Mindreaders is an American game show produced by Goodson-Todman Productions that aired on NBC from August 13, 1979, through January 11, 1980. Although NBC originally agreed to a 26-week run, the network canceled Mindreaders after 22 weeks. The host was Dick Martin and the announcer was Johnny Olson, with Jack Narz subbing. The program was taped at Studio 4 at NBC in Burbank, California.

Mindreaders was also the final new Goodson-Todman game to be developed under the supervision of co-producer Bill Todman, who died a few weeks before its premiere.

==Gameplay==
Two teams of four members competed, each consisting of three contestants and a celebrity captain; one team consisted only of men, the other only of women. All questions used on the show were of the yes/no type.

===Main game===
The host read a question to the three contestants on one team, and each of them locked in an answer. The captain predicted how each of his/her teammates answered, one at a time.
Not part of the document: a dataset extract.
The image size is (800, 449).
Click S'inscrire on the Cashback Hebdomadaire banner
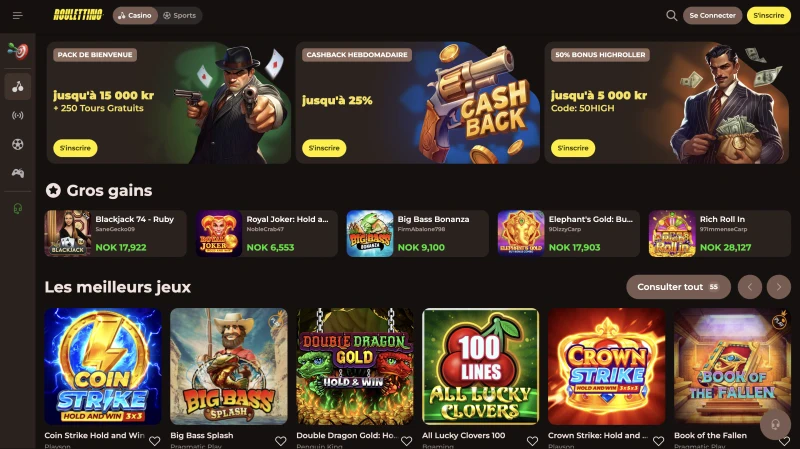click(324, 148)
Each correct prediction kept the team in control, but a miss allowed the captain of the opposing team to predict the responses given by any remaining members of the controlling team. Each correct response awarded $50 to the team of the captain who gave it, while each miss gave the money to their opponents. Control alternated between teams on each new question. The first team to reach $300 won the game and advanced to the bonus round; both teams kept any money earned in the game.

===Bonus round===
The bonus round was played in two parts.

====Judge the Jury====
A "jury" of 10 randomly selected audience members participated in this round. Martin read a question, for which the jury members secretly locked in their answers, and one contestant on the winning team had to predict how many of them had given a specified response. The team won $500 for an exact guess, and $200 for being within two persons either way. Each contestant had one turn in this round; if none of them won any money on their turn, the bonus game ended immediately.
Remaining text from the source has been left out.